PBCS has been an ongoing PITA for some time now. We wrote about it back in March. Here are the top three questions we’ve had on it since then – and now we finally have some answers!

Question 1: What happens if I still haven’t received my updated A056 LOA?

After the PBCS tracks were introduced in March 2018, the FAA published a Notice requiring all N-reg operators to update their A056 LOA authorization – regardless of whether or not they intended to fly these PBCS tracks. For private (Part 91) operators, the deadline to submit the application was 30th September 2018.

There was a barrage of applications, and the FAA still seem to have a bit of a backlog, as even now some operators have still not received their updated approvals.

The FAA’s unofficial policy is that as long as you have applied for a revised LOA, you can continue to use your old authorization after September 30th, while you wait for the new one to be issued.

Bottom line: This means you are allowed to keep flying in the North Atlantic, just not on the PBCS tracks.

Question 2: What about that problem with aircraft with Honeywell systems installed?

Back in March, a latency timer issue with certain Honeywell FMS systems meant that there were bunch of aircraft which weren’t able to get the PBCS approval.

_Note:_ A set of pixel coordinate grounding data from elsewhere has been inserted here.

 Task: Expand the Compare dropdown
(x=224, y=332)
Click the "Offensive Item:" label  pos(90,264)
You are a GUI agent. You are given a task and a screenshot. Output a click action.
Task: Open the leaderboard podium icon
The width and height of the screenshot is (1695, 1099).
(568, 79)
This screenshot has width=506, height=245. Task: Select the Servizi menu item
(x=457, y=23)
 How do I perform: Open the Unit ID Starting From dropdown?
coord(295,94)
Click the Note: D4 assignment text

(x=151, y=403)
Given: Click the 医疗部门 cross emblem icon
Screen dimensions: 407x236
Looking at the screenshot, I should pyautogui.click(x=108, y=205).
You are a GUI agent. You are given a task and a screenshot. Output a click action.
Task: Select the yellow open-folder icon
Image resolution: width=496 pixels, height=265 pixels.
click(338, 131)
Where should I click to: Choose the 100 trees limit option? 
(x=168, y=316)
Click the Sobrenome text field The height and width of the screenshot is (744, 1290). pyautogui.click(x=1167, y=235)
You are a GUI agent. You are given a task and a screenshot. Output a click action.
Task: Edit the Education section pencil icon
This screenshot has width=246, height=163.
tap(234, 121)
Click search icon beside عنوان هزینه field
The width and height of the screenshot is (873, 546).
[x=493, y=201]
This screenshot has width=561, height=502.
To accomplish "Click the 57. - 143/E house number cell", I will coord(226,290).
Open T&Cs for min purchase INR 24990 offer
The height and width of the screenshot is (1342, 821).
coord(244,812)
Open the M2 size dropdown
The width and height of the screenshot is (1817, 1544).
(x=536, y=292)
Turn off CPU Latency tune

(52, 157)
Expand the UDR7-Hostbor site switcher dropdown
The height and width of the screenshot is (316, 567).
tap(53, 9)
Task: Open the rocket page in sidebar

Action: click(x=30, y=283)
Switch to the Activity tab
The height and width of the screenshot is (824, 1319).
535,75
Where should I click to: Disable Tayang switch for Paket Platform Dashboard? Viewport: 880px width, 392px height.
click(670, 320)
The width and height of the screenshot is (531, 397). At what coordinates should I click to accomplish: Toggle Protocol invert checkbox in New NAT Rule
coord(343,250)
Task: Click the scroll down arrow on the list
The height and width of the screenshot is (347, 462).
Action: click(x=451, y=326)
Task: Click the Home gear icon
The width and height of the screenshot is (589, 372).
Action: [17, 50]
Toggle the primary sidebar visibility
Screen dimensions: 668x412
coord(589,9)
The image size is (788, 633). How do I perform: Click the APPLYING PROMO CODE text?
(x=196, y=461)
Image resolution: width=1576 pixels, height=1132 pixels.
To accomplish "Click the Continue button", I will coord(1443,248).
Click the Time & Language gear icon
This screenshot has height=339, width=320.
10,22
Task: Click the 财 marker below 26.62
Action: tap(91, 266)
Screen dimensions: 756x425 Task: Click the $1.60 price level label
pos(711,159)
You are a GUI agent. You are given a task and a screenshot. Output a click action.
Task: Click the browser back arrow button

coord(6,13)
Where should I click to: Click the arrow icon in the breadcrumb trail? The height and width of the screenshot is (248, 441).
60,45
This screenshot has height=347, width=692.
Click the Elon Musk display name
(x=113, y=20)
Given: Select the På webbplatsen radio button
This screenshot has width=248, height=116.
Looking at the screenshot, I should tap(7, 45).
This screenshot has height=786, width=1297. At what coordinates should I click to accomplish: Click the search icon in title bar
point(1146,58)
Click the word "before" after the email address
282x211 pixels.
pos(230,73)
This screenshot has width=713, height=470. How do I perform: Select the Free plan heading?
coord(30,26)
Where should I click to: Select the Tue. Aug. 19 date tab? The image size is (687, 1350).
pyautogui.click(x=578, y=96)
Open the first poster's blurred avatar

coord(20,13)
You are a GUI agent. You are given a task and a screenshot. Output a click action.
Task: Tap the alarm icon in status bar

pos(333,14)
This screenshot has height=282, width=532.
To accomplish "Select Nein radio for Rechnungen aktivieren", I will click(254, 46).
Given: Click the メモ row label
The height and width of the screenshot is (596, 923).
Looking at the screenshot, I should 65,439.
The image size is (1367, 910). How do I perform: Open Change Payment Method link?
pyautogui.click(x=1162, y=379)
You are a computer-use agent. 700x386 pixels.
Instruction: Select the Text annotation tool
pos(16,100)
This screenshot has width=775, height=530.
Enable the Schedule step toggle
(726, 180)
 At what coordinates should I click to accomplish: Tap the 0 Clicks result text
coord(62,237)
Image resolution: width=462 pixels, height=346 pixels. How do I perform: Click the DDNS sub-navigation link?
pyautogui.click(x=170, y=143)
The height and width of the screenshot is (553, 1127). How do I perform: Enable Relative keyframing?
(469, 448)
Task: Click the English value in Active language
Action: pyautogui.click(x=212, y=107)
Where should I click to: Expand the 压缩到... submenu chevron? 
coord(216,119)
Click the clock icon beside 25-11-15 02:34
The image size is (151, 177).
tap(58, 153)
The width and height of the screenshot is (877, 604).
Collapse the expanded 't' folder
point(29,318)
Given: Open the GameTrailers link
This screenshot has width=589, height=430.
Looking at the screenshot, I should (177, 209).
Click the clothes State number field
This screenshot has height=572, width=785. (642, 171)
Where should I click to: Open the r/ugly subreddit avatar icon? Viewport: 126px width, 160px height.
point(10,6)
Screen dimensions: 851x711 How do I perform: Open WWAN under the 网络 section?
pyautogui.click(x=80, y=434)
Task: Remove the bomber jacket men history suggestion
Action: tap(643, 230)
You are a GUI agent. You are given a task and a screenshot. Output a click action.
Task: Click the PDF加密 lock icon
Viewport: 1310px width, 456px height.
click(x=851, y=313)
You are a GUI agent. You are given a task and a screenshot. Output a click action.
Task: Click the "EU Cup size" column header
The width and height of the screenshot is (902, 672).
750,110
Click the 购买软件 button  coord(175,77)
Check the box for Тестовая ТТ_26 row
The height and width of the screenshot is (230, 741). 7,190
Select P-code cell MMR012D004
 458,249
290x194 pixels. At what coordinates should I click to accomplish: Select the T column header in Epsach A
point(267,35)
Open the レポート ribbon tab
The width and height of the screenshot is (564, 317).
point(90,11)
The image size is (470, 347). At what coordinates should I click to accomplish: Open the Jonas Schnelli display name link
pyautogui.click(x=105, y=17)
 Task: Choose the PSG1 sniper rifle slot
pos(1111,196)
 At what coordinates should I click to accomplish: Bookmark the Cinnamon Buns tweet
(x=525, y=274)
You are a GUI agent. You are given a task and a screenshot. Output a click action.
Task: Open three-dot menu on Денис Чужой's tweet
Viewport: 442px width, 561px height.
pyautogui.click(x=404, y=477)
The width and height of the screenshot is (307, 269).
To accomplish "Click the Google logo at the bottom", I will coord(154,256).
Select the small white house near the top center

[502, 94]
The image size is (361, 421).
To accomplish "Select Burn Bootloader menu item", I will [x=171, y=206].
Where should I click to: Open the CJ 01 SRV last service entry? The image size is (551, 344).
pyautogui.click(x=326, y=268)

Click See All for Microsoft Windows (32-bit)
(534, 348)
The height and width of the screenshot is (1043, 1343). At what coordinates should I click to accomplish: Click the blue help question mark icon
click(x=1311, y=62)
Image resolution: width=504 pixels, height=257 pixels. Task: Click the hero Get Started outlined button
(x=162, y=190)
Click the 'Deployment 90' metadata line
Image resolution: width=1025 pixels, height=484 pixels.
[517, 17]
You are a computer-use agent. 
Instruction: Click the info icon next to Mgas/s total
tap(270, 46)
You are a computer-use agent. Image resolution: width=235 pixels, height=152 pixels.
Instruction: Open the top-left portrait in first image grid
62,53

In June, Honeywell issued a service bulletin fix for the issue, available at varying times for different aircraft. Since then, the FAA has been issuing the updated A056 LOA approvals to those aircraft with the Honeywell systems that reflect the new capabilities but the still don’t meet the PBCS requirement of RCP240 due to the latency timer issue.

Bottom line: Now those affected aircraft are able to receive the updated A056 LOA approvals, just with a PBCS restriction – meaning they can continue to operate in the North Atlantic, just not on the PBCS tracks.

Question 3: What the heck is PBCS anyway?

PBCS stands for ‘performance-based communication and surveillance’.

PBCS involves globally coordinated and accepted standards for Required Communication Performance (RCP) and Required Surveillance Performance (RSP), with the goal being to allow the application of reduced lateral and longitudinal separation to aircraft which meet the criteria.

To be PBCS compliant, you basically need CPDLC capable of RCP240 and ADS-C capable of RSP180; this effectively means having a 4 minute comms loop, and 3 minute position reporting.

PBCS has been implemented in various different chunks of airspace around the world, but most notably in the North Atlantic, where the three core daily NAT Tracks are assigned as PBCS tracks between FL350-390. To fly those, you will need to be PBCS compliant (read above) but also have RNP4 (the rest of the NAT only requires RNP10).

Feeling queasy? That’s okay, reading about PBCS makes us feel that way too. If you’re still hungry for more though, check out our recent article on all things PBCS!

More questions? Get in touch!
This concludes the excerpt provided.